> **Short task**
Reproduce every line of the entries below word for word, omitting the pictures.

> **Input material**

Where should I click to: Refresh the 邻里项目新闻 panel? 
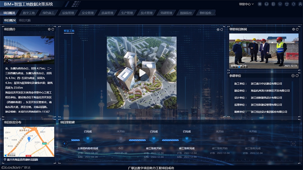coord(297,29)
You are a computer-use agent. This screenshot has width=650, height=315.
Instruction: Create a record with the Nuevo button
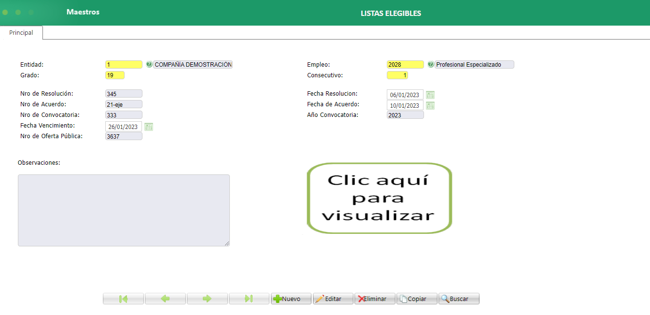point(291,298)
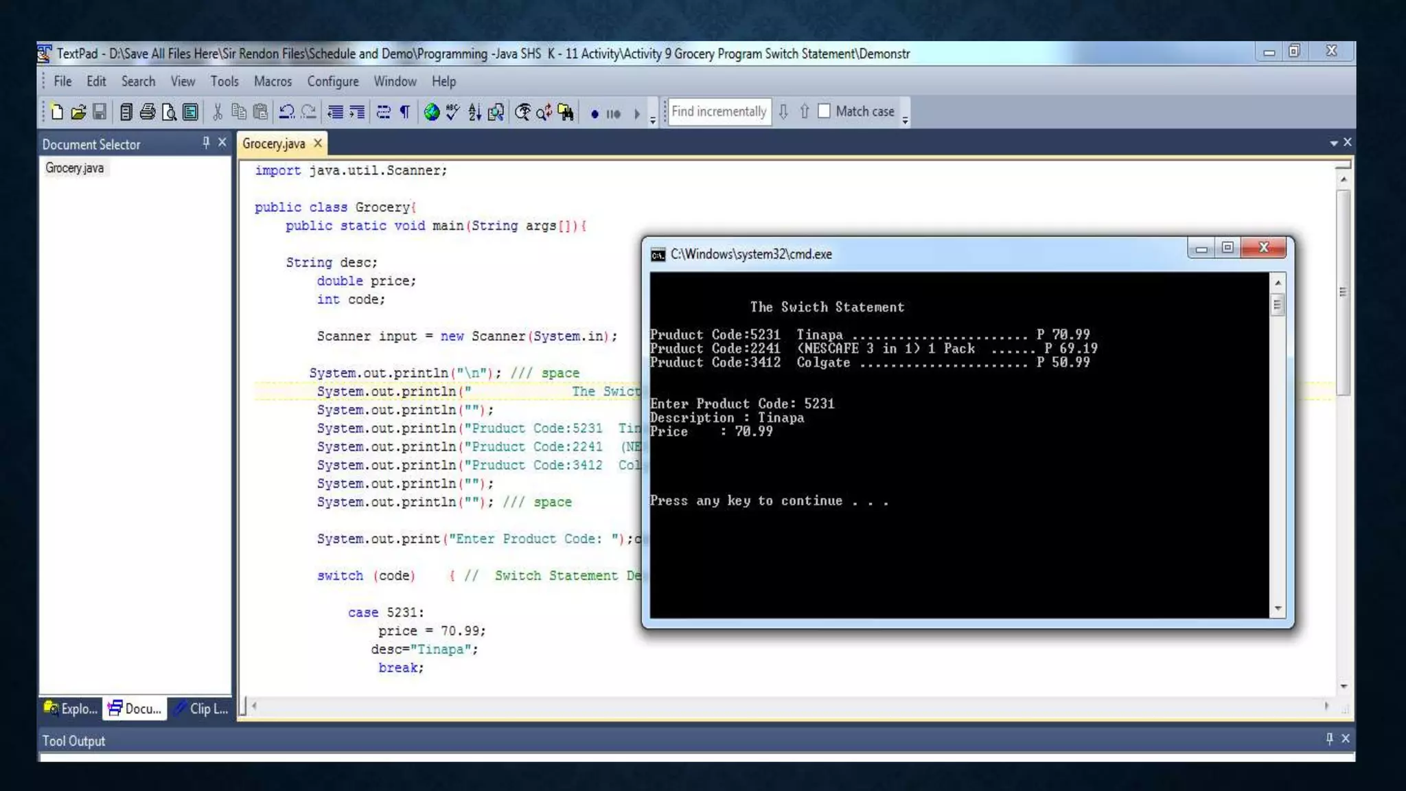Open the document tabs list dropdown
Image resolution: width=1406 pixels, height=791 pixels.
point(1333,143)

> **Correct response**
Where should I click to: Refresh the 邻里项目新闻 panel? 
coord(297,29)
You are a computer-use agent. This screenshot has width=650, height=315.
Instruction: Create a record with the Nuevo button
point(291,298)
Open the document tabs list dropdown
Image resolution: width=1406 pixels, height=791 pixels.
point(1333,143)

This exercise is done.